See, also, Restatement, Contracts, § 12.

In two of our earlier decisions we characterized such a contract or memorandum of agreement as being no more than a continuing offer, and subject to revocation at any time. Herrin v. Scandinavian-American Bank, 65 Wash. 569, 118 Pac. 648; Lasswell v. Anderson, 127 Wash. 591, 221 Pac. 300.

The distinction between a unilateral contract and a bilateral contract is that, in the former, the offer or promise of the one party does not become binding or en-forcible until there is performance by the other party, whereas, in the latter, it is not performance which makes the contract binding, but rather the giving of a promise by the one party for the promise of the other.
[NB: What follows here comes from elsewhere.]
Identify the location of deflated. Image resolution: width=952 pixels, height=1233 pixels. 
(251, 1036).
The theory upon which the trial court’s decision was based, and upon which respondent now stands, is that when appellant changed certain terms in the original form of listing, she thereby made a new offer, as of that date, for a listing to cover a period of thirty days from the time of transmittal of such offer to the respondent.

It may be conceded that when appellant signed the listing agreement and delivered it to the respondent, she thereby for the first time gave life or legal effect to that instrument. Correspondingly, until that time respondent had nothing whatever upon which he could hold appellant liable for any commission earned by him.
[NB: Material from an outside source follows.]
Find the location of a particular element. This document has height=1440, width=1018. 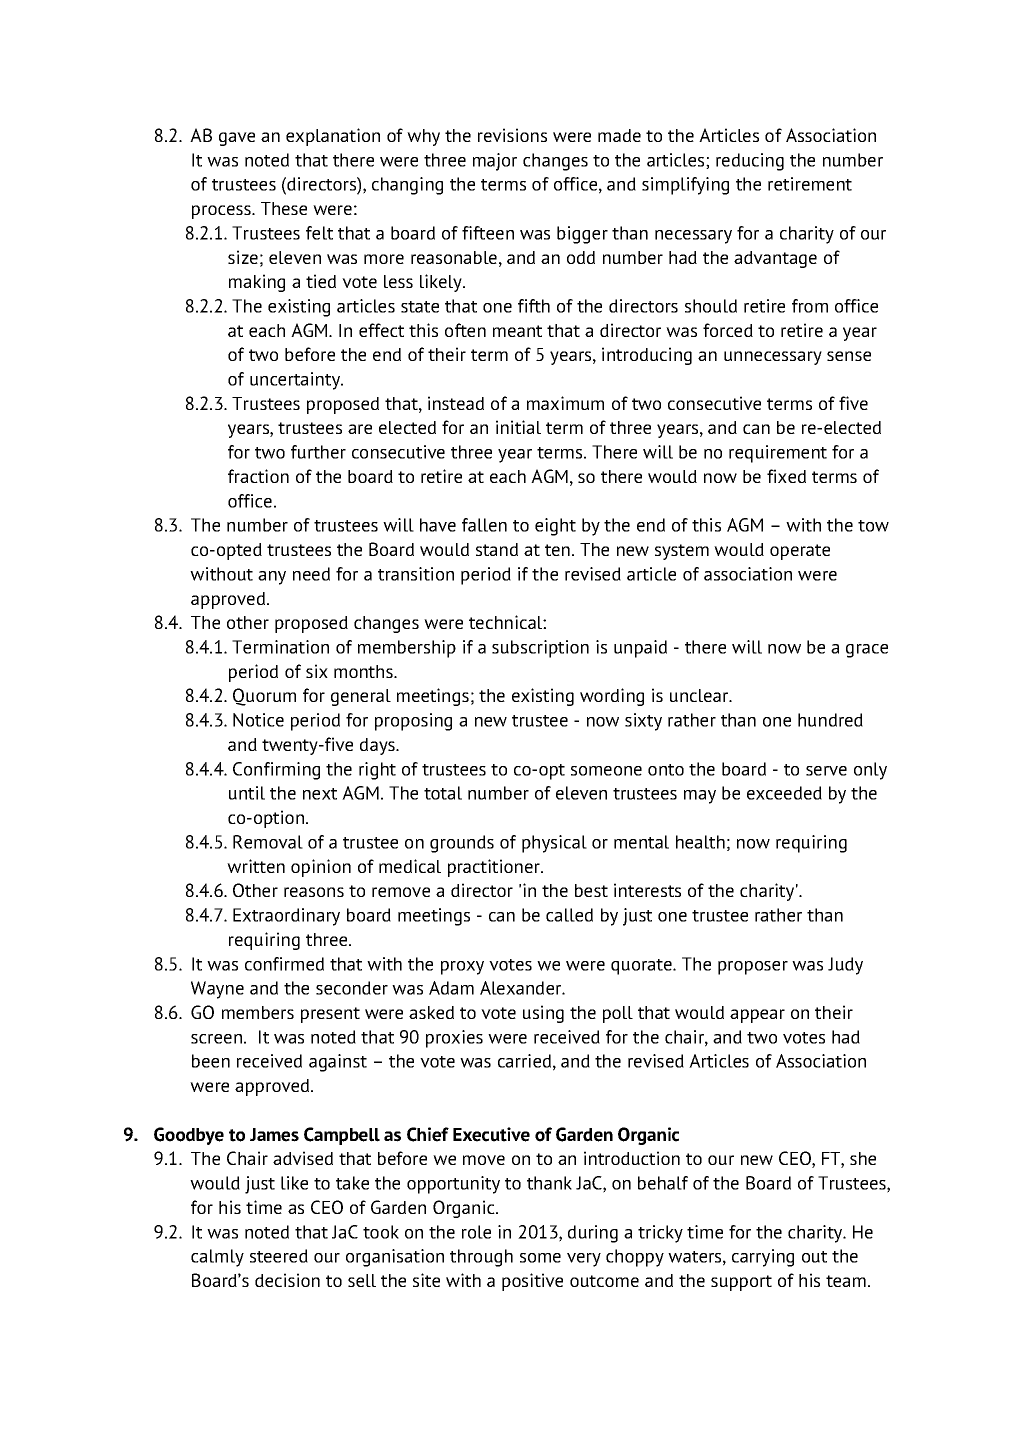

positive is located at coordinates (532, 1282).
However, appellant had the right to incorporate in her offer any terms or conditions she may have desired. She could select any date from which the thirty-day period was to run, regardless of whether or not the fixing of such date would result in giving respondent less than thirty days actual working time. No question of fraud is here involved, but simply a question of what appellant had the right to do, and did do. She indicated very definitely the commencement date of her listing offer by leaving it as it originally stood, namely, February 18th, although in several other respects she made changes in the instrument.

When respondent received that instrument on March 5th, he could have pursued any one of several courses: (1) He could have made an effort to perform the terms of the offer within the restricted time allotted to him; (2) he could have endeavored to persuade appellant to extend, in writing, the time allowed; or (3) he could have declined to do anything further with reference to the sale of the property. But he could not, by changing the date of the instrument, create what would amount to a new offer from the appellant to himself, nor alter the only one she had ever made to him.

We recognize the unfortunate position in which respondent is placed. He stands to lose the commission which he would otherwise have earned had he consummated the deal with his prospective purchaser two days earlier. But, in law, he failed of performance as completely and effectually as though the delay were a month or a year. Nor is the result quite as harsh as at first blush it might seem. The fact is, as appears by respondent’s letter of February 19th, that he began his efforts to sell the property, not on March 5th, when he received the listing agreement from the appellant, nor on February 27th, the date penciled in by him, but actually on February 19th, the day he himself sent the proposed agreement to the appellant for her signature. In that sense, at least, he utilized and had the benefit of the full thirty days indicated in the listing agreement.

The judgment is reversed, with direction to the trial court to dismiss the action.

Mallery, C. J., Robinson, Jeffers, and Hill, JJ., concur.